Screenshot grounding data:
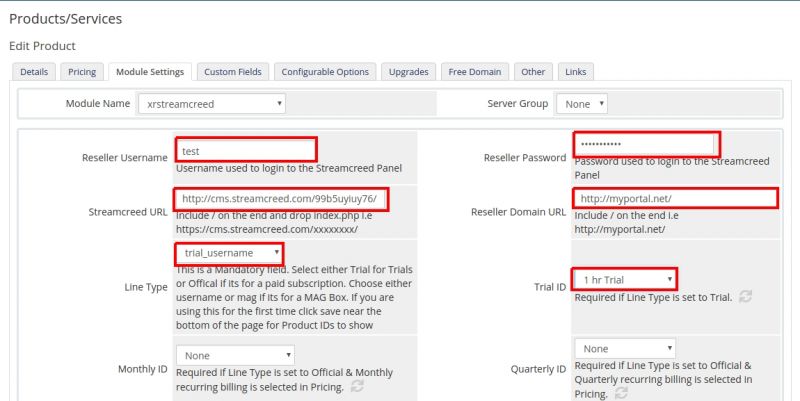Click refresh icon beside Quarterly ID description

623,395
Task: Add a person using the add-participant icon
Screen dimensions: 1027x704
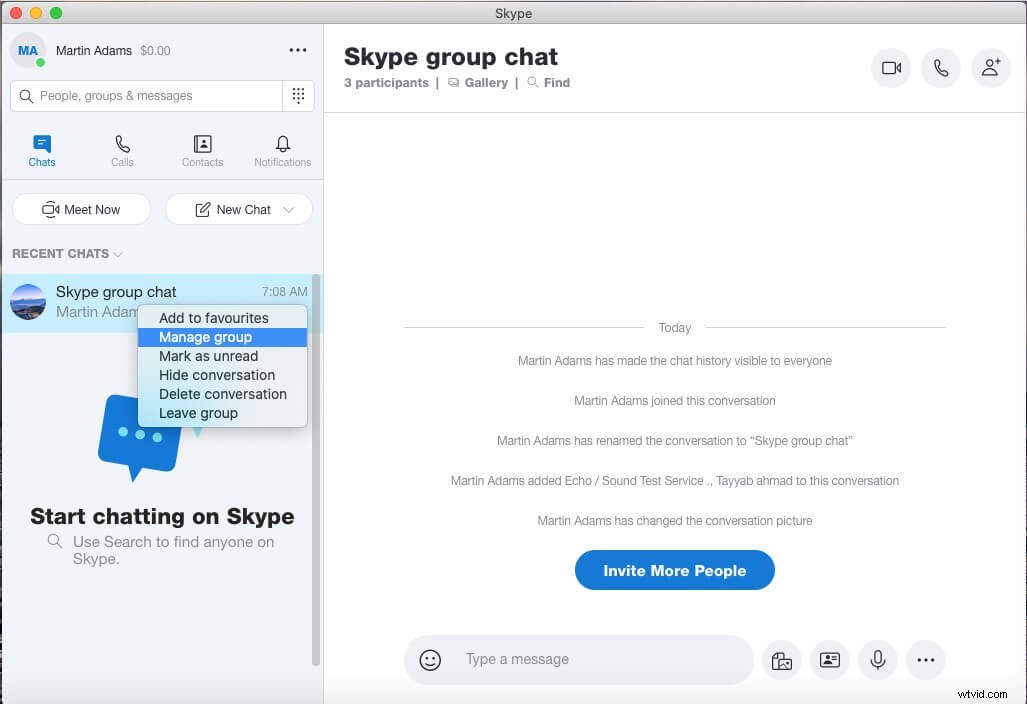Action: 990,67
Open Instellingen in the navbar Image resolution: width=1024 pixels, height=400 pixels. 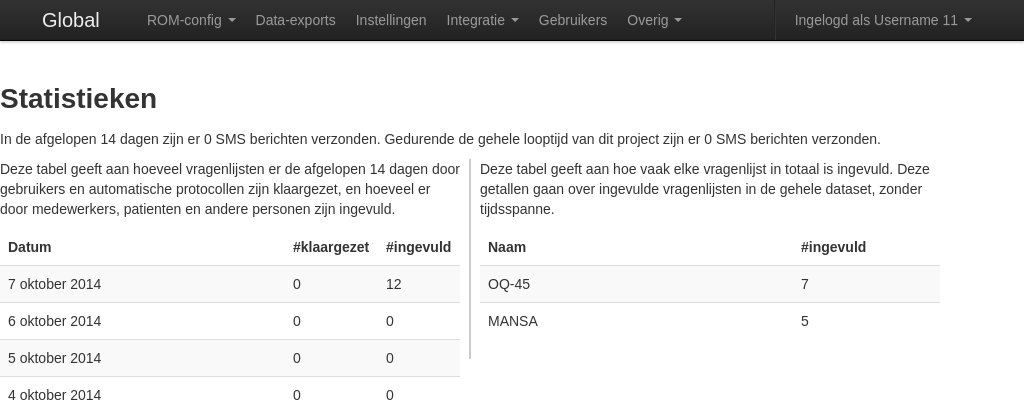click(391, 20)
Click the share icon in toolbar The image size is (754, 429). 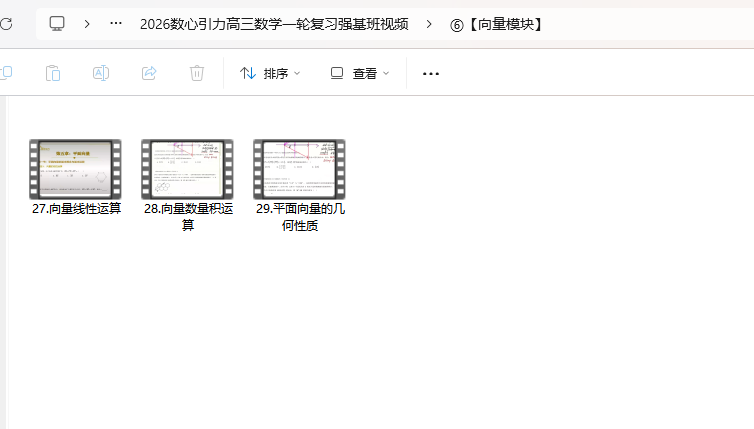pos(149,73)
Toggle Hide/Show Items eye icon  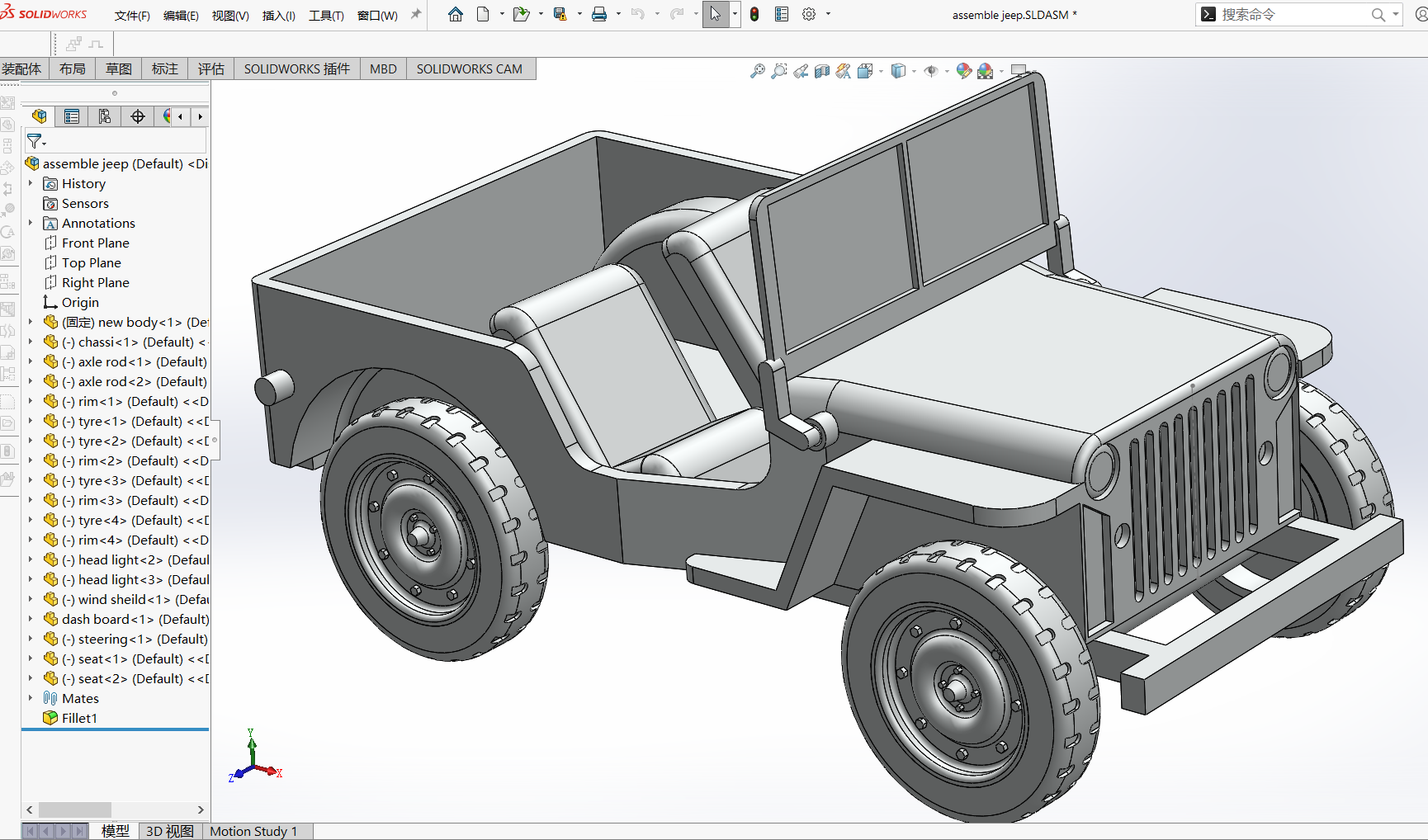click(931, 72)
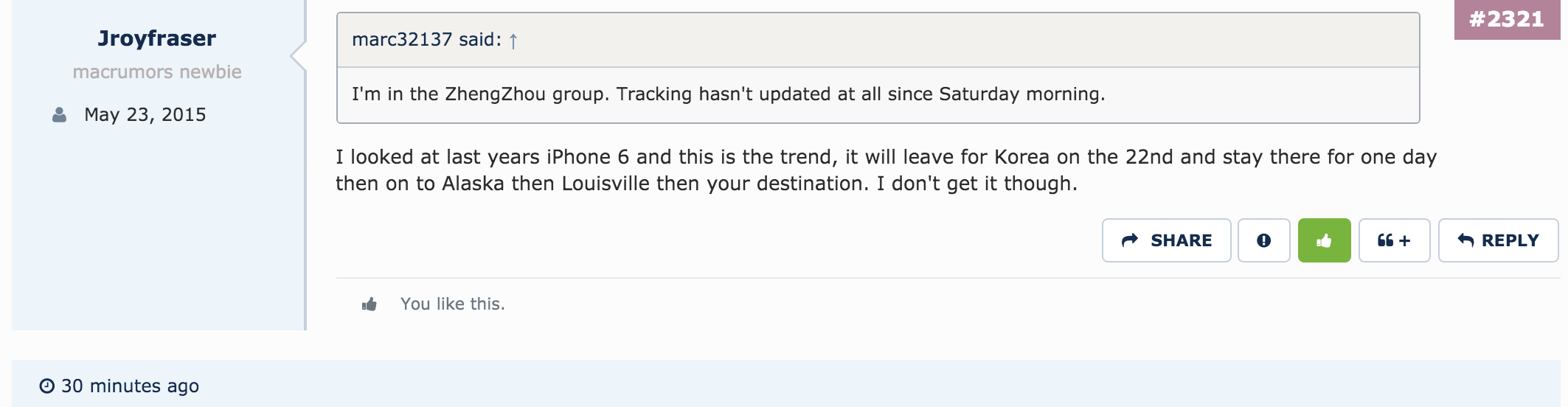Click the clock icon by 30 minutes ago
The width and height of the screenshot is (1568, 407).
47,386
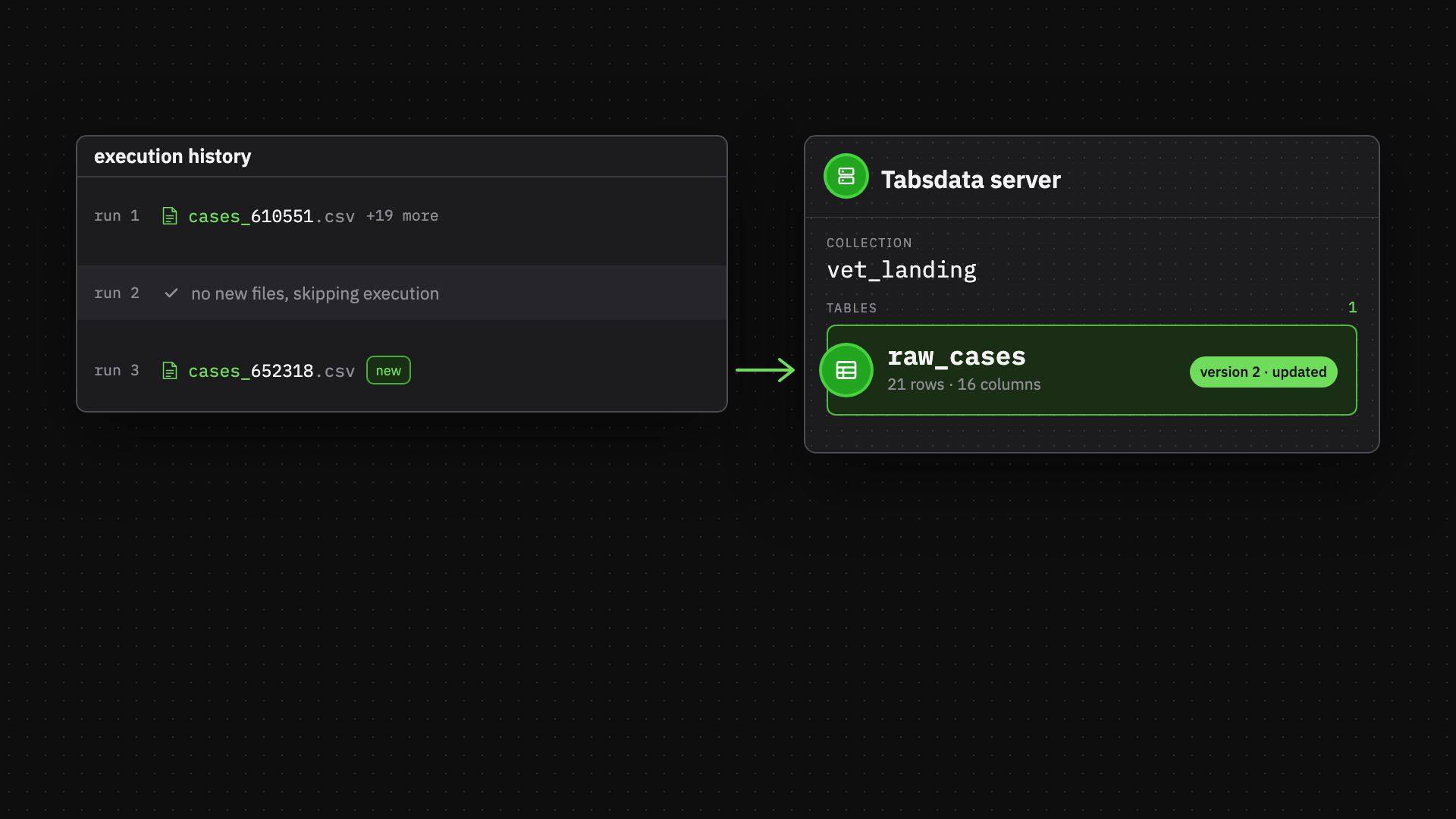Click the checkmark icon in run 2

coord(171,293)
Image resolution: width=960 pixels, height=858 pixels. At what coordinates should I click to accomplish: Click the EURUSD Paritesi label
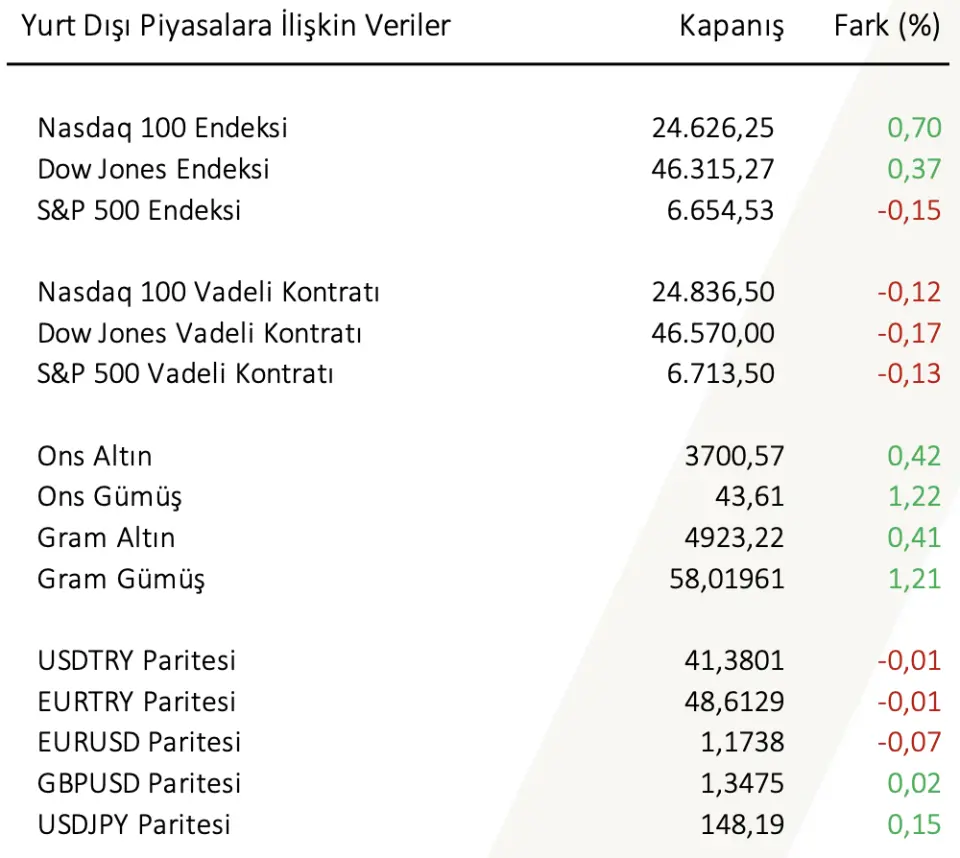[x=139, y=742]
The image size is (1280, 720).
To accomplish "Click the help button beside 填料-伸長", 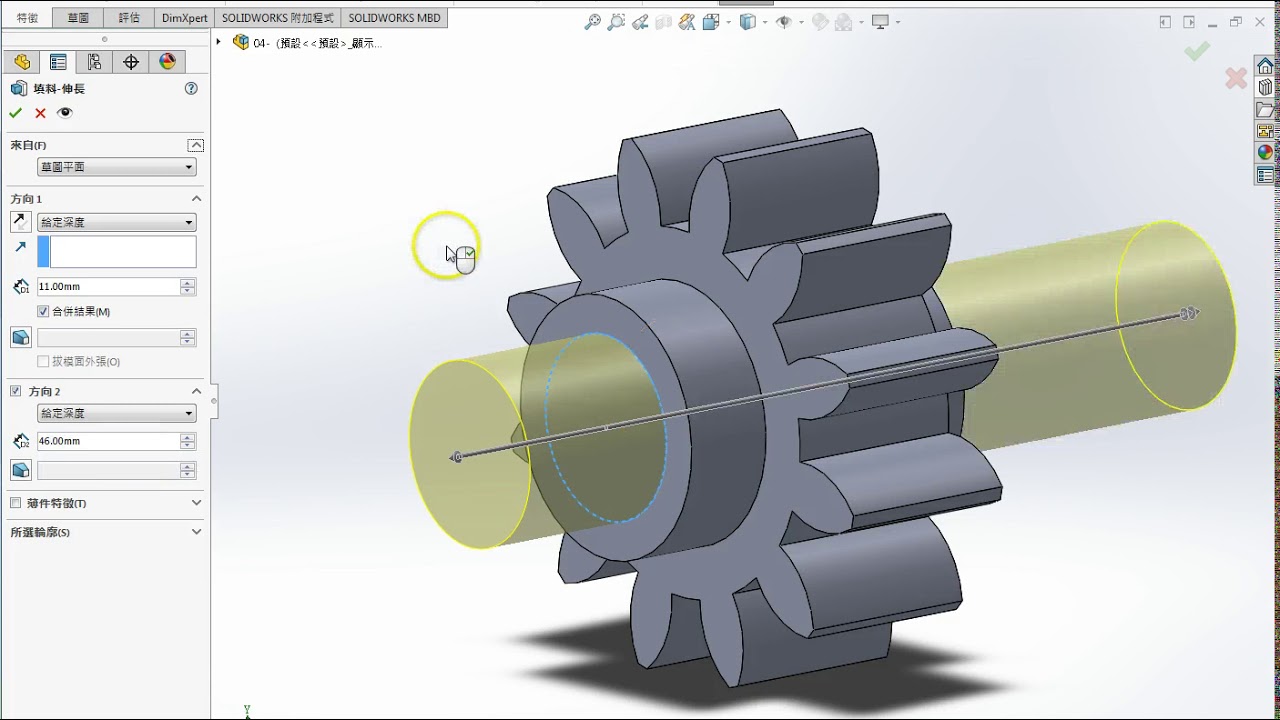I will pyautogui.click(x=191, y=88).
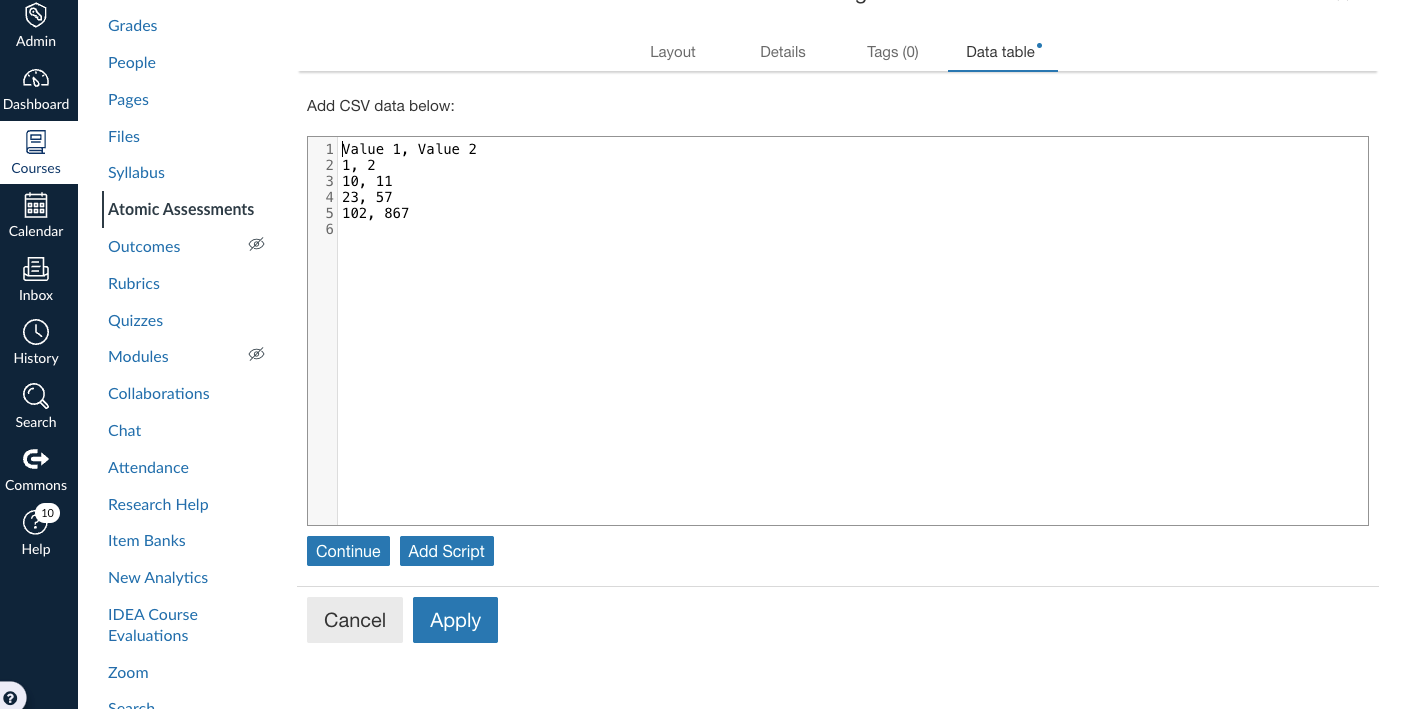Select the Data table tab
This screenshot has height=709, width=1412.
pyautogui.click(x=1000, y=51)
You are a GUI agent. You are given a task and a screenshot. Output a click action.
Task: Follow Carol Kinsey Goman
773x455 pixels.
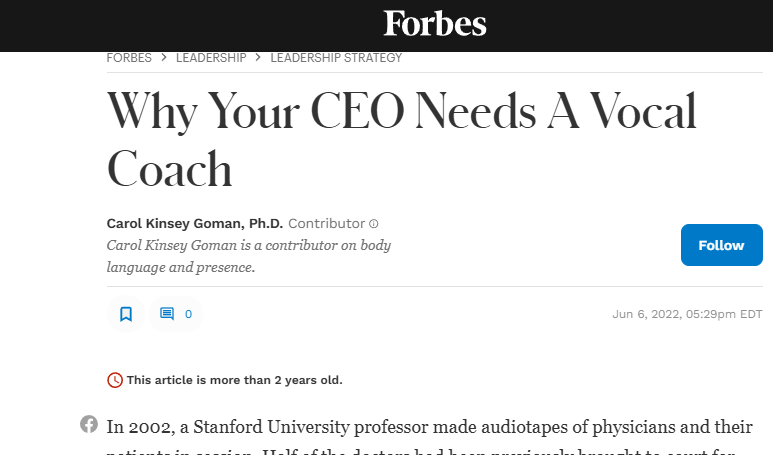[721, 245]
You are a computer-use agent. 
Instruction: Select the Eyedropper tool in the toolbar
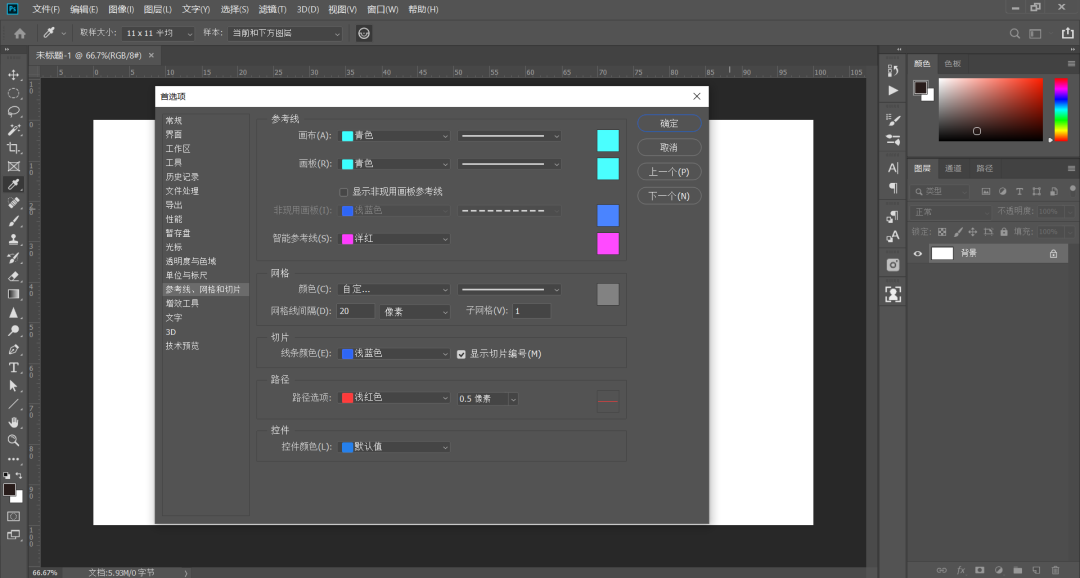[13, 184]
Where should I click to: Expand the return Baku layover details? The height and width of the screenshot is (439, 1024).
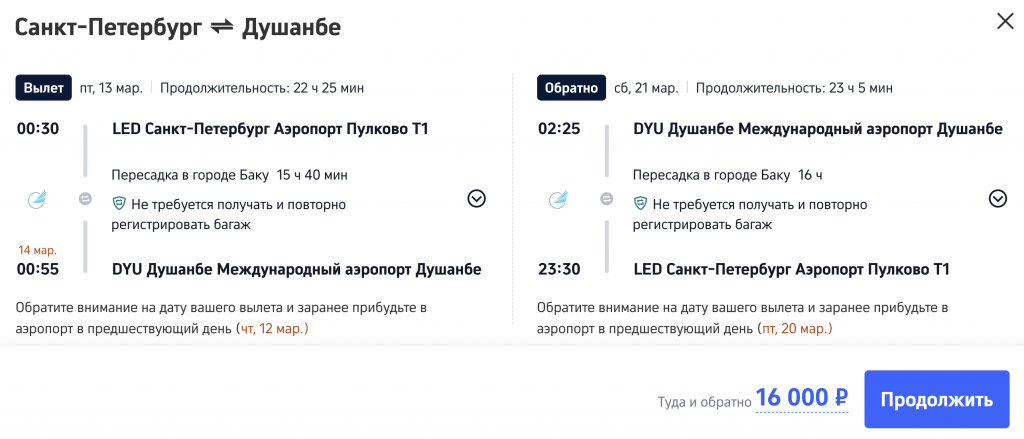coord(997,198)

TASK OBJECTIVE
After locating the line with "Where should I", transcribe it and the rest of the data above exactly as written, without any picture.

FINISHED TASK
Where should I click to: Expand the return Baku layover details? The height and width of the screenshot is (439, 1024).
coord(997,198)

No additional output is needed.